Xinhua, June 10, 2015 Adjust font size:

Stock-index compiler MSCI's decision to defer inclusion of Chinese mainland-listed A-shares in its global benchmarks could be a catalyst for further reform.

Announcing the decision early Wednesday, MSCI said it "expects to include China A-shares" once "a few important remaining issues related to market accessibility have been resolved."

MSCI identified three issues it would discuss with regulators -- quotas for large investors, capital mobility and details of beneficial ownership -- and is willing form a working group with the China Securities Regulatory Commission (CSRC) to address the concerns.

WAITING AND HOPING

The delay is certainly a setback for China's financial markets, but there may be more silver lining than cloud.

China International Capital Corp. (CICC), the country's leading investment bank, described the decision as being in line with market expectations and suggested that inclusion would probably come in 2016.

Last month, an MSCI competitor, the FTSE Group, included China's A-shares in two new transitional indexes for emerging markets, and last week the Vanguard Group, the largest U.S. provider of mutual funds, added the A-shares to its emerging-markets fund.

The A-share market was nonplused by MSCI decision and the benchmark Shanghai Composite Index ended down slightly. The Shenzhen Component Index gained 1.6 percent.

Brendan Ahern, chief investment officer at Krane Fund Advisors, does not believe the issues raised are insurmountable. "They won't wait until the 2016 review [...] It will happen sooner," Ahern told Bloomberg.

The Shanghai-Hong Kong Stock Connect, which was launched last November, allows investors from both sides to trade selected stocks on either exchange.
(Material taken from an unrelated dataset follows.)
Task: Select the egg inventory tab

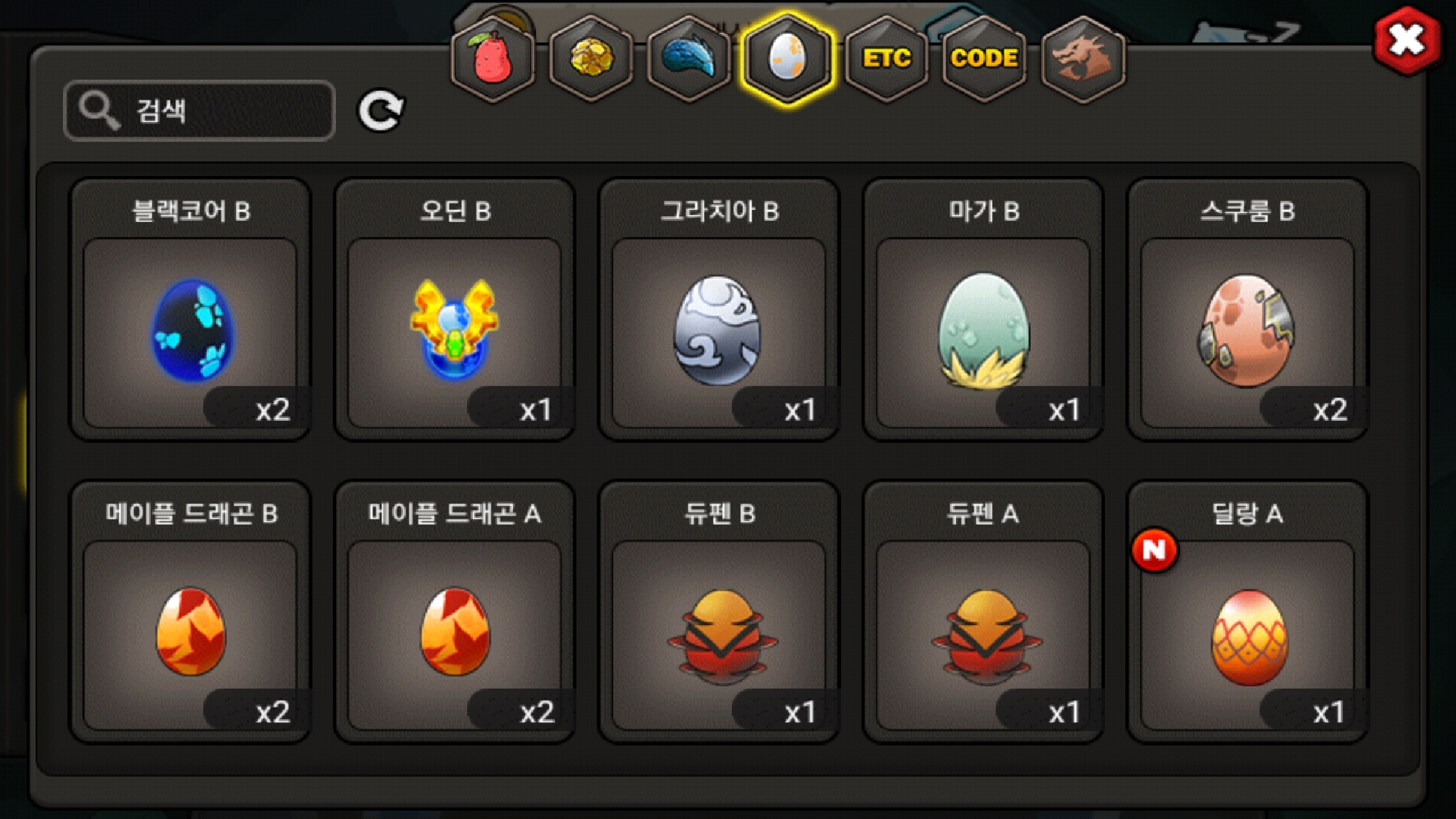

A similar program will link Hong Kong-Shenzhen later in the year.

Previously, A-shares traded on the mainland were only available to foreign investors via two quota systems -- the 2003 Qualified Foreign Institutional Investor (QFII) and 2011's Renminbi Qualified Foreign Institutional Investor (RQFII).
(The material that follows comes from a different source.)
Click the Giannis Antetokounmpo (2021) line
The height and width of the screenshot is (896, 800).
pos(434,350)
"Substantial progress has been made toward the opening of the Chinese equity market to institutional investors," Remy Briand, MSCI managing director, said in a statement Wednesday. The RQFII program now covers 12 countries and regions and the situation with regard to capital gains tax is more clear.

YOUNG AND HOT

The A-share market in China is only about 20 years old; still young in terms of capital mobility, currency convertibility and trading rules. Legal and regulatory systems clearly need to be improved. The MSCI decision will bring better market accessibility and transparency, criteria valued by global index providers.
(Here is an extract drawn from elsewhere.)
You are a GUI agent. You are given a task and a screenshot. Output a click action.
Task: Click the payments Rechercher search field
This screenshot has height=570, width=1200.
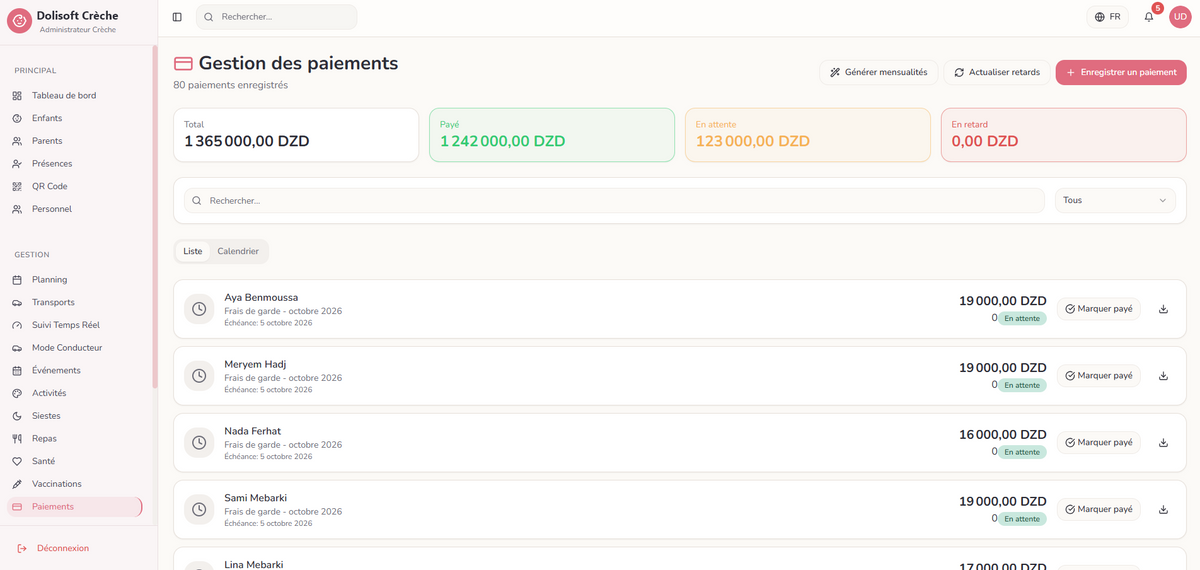pyautogui.click(x=614, y=200)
China must continue to liberalize its capital account and ensure larger QFII and RQFII quotas. The RQFII program now covers 12 countries and regions, and the situation with regard to capital gains tax is more clear. The two programs give foreign investors the right to move money into the capital account to encourage more controllable flows. Overseas institutions have received quotas in excess of 383 billion yuan (62.5 billion U.S. dollars) under the RQFII scheme and 74.5 billion U.S. dollars through QFII.

A better IPO registration system needs to replace current administrative approvals, but on the other hand, the A-share market already has potential that is hard to ignore. It is currently valued at more than 63.3 trillion yuan, making it the world's second largest.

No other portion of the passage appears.